3. You practice until you can accurately recreate your favorite character's accent and speech patterns.  
4. Depending on who your favorite character is, you teach yourself German, French, Russian, Portuguese, or Gaelic.  
5. You learn to do the Vulcan-salute with both hands, and experiment with digigrade locomotion.  
6. You have dreams in which you are various characters.  
7. In your spare time, you psycho-analyze each character, deduce their motivations, and invent their back-story.  
8. You attempt to locate Nova Roma on a map.  
9. You have read the scientific explanation for your favorite character's power.  
10. You believe that your favorite character's power could actually work in the real world.  
11. You believe that you have your favorite character's power.  
12. You invent names for pairings, ie Rogue + Bobby = Bogey.  
13. You occasionally throw playing cards across the room to see if anything happens.  
14. You repeatedly attempt to get a friend to watch the show or read your fanfic.  
15. You have wild fantasies involving an SI relationship.  
  
~Reasons Why Kurt is a Good Boyfriend~  
1. He's especially good for reaching things in high cabinets.  
2. You don't have to worry about him getting close to other women.  
3. He watches sports on TV, but it's gymnastics, so that's okay.  
4. He can carry a lot of stuff for you.  
5. He never asks for directions, but unlike most other guys, he genuinely doesn't need them.  
6. You never need to buy a vibrating chair.  
7. Heating costs go down. (On the flip side, A/C costs go up.)  
8. He cooks. He sews. He cleans up after himself!  
9. He's useful when traveling.  
10. You know no one is sneaking up on you in the dark. 


	3. Murder in Bayville

There was a scream from the kitchen.  
  
Kitty ran in, looking for what might have caused this. She saw nothing unusual, except for Kurt, who was still within his standard boundaries of normal. "What happened?" she asked.  
  
"Evan...got murder," Kurt closed his eyes and leaned heavily on the counter.  
  
"Evan got *murdered*?"  
  
"Mmm."  
  
"Where?"  
  
Wordlessly, he pointed to the dining room.  
  
Kitty ran through the doorway and was met with a horrible sight.  
  
Evan was sitting at the table, but had fallen forward into an awkward slump.

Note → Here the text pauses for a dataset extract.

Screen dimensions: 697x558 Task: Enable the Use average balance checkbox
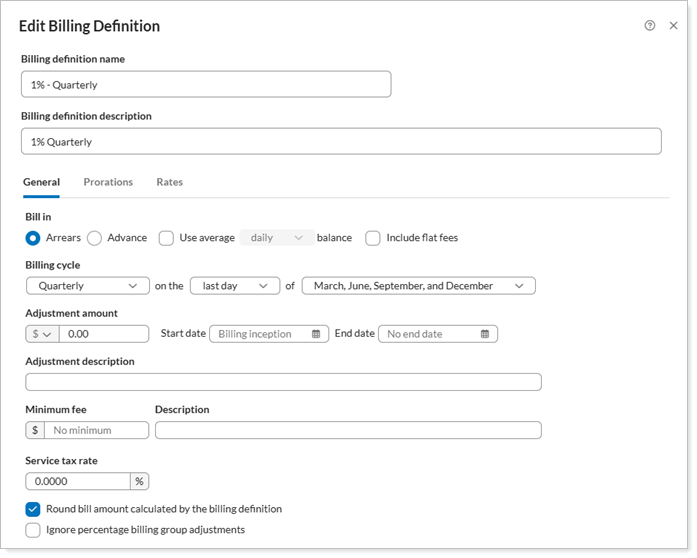(167, 238)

There was a pool of dark liquid around his head, slowly staining the tablecloth. Beside him, an unmarked paperboard container had been overturned. There was a dirty knife about a foot away from him.  
  
Kitty screamed.  
  
Instantly, Jean was in the doorway. "What happened?"  
  
"It's *murder*!" Kitty shrieked.  
  
"Yeah!" Jean beamed. "Isn't it great?"  
  
Kitty stared, open-mouthed.  
  
"Well, it was kind of a surprise," Jean said. "But you should try it."  
  
"You want me to try murder?"  
  
"Sure. It's good."  
  
"Whoa, Evan," Scott laughed as he came in. "Take it easy."  
  
"He's *dead*!" Kitty screamed.  
  
Scott gave her a funny look. "No he isn't."  
  
Kitty felt Evan's hand. It was cold. "He is!"  
  
"Eh, so he overdosed a little," Scott shrugged.  
  
"You poisoned him!" Kitty accused, pointing to the brown container.  
  
"Don't look at me!" Scott said. "He brought that home. I don't even know where he got it!"  
  
"I think he found it in New York City," Jean said.  
  
Kurt entered the room, righted the container, and began scooping its contents into a bowl.  
  
"Don't eat that!" Kitty warned. "It's poison!"  
  
"No, it's death by chocolate," Kurt said.  
  
"What?" Kitty blinked.  
  
"It's frozen yogurt," Kurt licked the serving spoon. "Flavor's called Murder."  
  
There was a scream from the dining room.  
  
*****  
  
A/N: Yes, there is a flavor of frozen yogurt called Murder. Yes, it is good; yes, it comes in an unmarked container; and no, I don't know where my cousin gets it. 


End file.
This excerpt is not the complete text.